EXERCISE DETAILS
Take each line of the listing that has the string "Hide" and report it.

EXERCISE DATA
>>>

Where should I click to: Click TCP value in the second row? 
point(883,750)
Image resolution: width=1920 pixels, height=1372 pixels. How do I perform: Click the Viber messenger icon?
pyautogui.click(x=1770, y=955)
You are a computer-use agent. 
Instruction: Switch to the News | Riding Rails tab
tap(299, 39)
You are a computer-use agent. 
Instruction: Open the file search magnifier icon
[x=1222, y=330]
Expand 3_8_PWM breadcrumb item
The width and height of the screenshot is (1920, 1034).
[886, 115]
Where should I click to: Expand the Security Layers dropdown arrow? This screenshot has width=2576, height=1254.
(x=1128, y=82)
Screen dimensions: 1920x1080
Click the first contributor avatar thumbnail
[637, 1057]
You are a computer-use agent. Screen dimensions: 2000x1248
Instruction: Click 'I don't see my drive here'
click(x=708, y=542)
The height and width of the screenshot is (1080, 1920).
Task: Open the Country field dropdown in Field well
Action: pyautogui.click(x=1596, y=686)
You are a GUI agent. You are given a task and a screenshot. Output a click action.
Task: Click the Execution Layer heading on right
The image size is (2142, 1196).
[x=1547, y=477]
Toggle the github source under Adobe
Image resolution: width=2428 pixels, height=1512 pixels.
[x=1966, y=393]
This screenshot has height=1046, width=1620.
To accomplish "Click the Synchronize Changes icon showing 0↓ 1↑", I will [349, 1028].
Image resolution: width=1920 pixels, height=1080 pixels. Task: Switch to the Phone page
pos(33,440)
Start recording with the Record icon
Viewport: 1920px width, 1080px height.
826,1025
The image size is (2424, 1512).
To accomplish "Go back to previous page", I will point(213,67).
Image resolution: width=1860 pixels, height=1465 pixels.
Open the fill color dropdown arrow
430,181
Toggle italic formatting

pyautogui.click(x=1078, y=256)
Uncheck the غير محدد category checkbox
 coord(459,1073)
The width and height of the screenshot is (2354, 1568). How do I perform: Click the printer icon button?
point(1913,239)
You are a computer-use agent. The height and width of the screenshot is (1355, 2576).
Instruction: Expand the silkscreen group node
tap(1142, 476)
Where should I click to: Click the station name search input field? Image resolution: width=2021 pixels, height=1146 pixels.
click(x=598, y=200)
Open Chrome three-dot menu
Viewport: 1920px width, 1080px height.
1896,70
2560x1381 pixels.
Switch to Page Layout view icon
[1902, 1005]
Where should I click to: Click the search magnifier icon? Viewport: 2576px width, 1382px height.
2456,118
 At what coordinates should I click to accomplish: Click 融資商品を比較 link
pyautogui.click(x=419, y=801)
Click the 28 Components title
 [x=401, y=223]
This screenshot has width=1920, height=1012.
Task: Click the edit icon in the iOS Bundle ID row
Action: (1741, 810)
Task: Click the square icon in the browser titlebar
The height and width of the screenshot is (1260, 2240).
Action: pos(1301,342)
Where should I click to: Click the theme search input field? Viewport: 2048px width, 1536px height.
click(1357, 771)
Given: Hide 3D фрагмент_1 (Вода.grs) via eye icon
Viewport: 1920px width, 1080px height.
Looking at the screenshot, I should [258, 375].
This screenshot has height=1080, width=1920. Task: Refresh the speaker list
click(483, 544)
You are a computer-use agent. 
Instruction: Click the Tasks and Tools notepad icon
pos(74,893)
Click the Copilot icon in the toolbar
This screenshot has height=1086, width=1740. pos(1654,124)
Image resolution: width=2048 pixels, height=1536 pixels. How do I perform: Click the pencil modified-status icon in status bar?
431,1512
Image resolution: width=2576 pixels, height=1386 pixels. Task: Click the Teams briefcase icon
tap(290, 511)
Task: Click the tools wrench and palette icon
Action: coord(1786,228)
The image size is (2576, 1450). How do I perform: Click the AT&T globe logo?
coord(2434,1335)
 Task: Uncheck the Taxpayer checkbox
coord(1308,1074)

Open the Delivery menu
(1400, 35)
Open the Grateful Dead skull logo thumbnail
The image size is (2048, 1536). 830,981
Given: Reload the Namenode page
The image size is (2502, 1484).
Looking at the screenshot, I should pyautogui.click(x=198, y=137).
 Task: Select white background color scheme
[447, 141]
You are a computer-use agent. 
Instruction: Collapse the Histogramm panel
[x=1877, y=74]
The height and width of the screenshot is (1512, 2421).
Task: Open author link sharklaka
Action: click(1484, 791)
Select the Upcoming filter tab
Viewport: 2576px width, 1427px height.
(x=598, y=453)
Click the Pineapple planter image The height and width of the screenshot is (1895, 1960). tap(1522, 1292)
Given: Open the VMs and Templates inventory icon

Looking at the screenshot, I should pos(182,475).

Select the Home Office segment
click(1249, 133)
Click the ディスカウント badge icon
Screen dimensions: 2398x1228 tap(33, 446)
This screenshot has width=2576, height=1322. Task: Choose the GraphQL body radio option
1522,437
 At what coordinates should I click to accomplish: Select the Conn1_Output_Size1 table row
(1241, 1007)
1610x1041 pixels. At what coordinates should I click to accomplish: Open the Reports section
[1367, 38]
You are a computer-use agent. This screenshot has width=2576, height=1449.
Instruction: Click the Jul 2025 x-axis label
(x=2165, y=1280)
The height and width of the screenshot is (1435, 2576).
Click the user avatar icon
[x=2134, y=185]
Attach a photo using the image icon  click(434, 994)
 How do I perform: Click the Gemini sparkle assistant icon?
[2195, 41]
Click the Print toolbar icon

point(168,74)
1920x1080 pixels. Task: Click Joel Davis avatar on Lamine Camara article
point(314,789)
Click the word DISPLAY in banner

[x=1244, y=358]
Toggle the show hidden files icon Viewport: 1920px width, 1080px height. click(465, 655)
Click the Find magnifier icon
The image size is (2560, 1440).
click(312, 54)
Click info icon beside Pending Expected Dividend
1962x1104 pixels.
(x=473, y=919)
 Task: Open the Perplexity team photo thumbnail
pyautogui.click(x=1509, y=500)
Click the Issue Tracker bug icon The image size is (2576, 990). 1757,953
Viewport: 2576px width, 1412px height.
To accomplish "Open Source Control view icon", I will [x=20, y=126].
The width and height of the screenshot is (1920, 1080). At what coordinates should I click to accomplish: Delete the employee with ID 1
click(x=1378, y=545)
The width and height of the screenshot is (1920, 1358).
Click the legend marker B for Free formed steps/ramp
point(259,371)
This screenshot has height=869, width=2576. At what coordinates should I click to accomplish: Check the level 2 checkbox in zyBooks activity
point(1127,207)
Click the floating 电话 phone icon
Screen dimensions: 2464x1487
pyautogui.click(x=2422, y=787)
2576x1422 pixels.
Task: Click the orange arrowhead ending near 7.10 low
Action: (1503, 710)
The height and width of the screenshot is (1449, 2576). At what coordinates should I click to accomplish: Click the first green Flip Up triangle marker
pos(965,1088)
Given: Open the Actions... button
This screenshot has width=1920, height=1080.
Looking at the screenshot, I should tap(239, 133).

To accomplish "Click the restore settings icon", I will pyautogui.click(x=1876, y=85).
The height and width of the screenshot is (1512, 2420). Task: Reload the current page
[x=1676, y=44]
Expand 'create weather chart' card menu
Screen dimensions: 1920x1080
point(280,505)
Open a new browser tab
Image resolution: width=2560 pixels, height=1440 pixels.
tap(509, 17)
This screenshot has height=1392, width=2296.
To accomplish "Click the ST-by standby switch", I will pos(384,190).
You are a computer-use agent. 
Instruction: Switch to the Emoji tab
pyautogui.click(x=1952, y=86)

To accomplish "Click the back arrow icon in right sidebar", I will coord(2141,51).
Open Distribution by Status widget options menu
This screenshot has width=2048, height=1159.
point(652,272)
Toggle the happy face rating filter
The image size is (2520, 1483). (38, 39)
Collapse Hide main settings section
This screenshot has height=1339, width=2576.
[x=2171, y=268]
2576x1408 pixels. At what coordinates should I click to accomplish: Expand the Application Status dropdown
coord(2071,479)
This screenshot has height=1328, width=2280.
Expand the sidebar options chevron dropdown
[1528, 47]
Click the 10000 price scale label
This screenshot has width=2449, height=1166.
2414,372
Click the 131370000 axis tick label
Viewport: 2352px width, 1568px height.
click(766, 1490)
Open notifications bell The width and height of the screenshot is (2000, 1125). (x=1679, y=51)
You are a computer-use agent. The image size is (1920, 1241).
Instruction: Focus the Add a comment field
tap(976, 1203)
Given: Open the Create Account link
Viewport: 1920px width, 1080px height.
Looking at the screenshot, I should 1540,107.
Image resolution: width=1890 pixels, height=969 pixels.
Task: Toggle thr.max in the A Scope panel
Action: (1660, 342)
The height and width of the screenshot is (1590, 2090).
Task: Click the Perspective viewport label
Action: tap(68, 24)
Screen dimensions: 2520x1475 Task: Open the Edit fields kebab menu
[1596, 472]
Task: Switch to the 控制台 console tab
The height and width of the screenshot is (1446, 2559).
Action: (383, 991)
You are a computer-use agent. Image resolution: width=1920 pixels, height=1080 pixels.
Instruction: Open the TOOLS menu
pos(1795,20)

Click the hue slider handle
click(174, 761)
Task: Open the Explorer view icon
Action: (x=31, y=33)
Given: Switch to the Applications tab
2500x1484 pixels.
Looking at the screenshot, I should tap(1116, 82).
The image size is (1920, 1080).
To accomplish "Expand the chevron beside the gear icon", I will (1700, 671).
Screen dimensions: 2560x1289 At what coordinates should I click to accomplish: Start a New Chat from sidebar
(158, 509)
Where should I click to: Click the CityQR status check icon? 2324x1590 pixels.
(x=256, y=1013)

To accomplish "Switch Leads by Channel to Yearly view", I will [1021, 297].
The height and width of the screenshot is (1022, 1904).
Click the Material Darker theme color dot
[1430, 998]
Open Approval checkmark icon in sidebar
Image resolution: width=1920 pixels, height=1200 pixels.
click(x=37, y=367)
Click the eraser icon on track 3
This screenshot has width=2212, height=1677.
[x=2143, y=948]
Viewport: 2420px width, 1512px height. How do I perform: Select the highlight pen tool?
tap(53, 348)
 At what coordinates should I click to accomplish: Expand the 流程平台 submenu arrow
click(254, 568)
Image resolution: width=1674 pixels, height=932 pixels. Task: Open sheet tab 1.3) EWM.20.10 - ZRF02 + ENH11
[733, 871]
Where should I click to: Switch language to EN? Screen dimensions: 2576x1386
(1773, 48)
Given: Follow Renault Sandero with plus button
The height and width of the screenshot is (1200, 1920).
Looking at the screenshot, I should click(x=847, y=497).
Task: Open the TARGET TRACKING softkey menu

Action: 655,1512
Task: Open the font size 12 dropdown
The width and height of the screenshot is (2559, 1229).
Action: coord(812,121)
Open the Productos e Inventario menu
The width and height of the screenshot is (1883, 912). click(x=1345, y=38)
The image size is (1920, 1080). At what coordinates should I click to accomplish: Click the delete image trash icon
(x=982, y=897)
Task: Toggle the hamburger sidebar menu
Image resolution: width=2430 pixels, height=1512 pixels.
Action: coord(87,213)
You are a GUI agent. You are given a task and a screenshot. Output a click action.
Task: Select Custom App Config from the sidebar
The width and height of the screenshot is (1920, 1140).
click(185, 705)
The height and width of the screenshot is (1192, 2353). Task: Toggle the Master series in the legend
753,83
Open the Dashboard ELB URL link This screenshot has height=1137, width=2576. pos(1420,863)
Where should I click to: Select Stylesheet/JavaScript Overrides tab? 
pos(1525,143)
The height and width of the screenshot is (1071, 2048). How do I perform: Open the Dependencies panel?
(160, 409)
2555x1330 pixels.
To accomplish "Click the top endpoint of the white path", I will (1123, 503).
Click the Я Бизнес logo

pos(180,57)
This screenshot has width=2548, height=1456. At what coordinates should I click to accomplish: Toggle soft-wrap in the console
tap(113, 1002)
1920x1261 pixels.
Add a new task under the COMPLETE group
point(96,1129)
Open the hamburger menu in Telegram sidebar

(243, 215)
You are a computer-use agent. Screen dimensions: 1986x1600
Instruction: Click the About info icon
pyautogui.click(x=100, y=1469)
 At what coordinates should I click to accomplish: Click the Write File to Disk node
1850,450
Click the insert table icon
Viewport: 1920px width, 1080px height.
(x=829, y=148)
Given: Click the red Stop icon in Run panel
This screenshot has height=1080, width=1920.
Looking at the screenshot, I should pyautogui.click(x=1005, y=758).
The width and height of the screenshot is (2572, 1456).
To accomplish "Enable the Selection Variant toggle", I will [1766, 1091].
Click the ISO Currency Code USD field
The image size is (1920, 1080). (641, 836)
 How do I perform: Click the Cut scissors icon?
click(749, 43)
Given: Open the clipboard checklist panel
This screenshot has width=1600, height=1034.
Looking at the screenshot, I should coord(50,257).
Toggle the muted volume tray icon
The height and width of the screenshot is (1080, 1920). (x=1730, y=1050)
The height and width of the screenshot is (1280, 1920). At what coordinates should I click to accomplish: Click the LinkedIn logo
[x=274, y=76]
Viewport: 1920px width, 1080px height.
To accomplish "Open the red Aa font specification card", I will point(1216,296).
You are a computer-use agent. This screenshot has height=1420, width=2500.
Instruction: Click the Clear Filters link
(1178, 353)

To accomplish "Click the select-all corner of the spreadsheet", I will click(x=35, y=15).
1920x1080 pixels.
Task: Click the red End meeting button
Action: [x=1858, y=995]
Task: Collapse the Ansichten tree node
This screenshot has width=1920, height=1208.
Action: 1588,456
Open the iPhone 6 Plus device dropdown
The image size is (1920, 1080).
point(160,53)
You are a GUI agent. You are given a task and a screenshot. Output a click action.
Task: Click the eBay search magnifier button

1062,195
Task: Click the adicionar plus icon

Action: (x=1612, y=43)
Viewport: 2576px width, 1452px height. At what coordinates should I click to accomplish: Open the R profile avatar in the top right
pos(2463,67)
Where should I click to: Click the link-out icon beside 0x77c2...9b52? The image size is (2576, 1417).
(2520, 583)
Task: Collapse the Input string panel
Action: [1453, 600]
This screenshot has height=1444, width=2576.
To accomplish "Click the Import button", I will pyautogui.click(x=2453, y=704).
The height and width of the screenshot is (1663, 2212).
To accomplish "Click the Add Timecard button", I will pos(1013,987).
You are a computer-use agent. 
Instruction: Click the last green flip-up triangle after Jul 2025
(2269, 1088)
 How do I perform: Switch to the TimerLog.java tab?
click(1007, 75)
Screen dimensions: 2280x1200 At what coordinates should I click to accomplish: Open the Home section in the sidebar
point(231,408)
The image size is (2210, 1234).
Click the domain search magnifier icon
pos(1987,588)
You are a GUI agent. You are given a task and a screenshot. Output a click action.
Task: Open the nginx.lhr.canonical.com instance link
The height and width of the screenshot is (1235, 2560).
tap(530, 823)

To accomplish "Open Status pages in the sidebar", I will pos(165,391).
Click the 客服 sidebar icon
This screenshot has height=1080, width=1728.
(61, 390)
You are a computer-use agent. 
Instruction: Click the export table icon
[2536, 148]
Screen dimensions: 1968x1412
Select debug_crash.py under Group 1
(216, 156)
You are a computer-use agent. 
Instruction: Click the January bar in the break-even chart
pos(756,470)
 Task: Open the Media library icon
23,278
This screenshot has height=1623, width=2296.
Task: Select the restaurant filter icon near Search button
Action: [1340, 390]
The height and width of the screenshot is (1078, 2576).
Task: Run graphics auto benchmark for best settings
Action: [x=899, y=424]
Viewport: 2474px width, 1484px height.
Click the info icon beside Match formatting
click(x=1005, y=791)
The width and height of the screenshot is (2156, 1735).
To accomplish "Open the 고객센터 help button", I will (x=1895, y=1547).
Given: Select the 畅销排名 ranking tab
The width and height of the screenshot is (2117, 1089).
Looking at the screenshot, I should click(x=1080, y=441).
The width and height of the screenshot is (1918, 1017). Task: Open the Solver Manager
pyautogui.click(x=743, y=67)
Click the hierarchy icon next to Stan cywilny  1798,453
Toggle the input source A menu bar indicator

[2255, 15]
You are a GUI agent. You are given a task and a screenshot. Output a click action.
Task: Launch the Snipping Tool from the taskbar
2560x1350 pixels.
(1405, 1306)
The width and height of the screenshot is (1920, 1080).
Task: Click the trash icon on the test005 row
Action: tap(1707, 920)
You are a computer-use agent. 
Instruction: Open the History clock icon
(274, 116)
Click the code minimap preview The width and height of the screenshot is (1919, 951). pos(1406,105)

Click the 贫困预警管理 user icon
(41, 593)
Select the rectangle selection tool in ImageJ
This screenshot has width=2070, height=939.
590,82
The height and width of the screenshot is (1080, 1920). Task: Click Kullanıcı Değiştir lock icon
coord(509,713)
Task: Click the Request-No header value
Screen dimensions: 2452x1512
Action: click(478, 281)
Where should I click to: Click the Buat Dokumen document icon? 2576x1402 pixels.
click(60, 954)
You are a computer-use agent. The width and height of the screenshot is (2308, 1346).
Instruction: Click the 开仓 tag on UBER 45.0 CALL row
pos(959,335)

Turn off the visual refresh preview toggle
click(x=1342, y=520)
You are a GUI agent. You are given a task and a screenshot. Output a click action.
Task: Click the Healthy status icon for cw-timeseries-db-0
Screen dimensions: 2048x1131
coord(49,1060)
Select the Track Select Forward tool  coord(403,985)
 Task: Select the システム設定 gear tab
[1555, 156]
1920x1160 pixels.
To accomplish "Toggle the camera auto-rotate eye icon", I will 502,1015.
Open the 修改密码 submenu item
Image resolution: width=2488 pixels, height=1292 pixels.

<<<

RESPONSE TO THE TASK
Given: Hide 3D фрагмент_1 (Вода.grs) via eye icon
Collapse Hide main settings section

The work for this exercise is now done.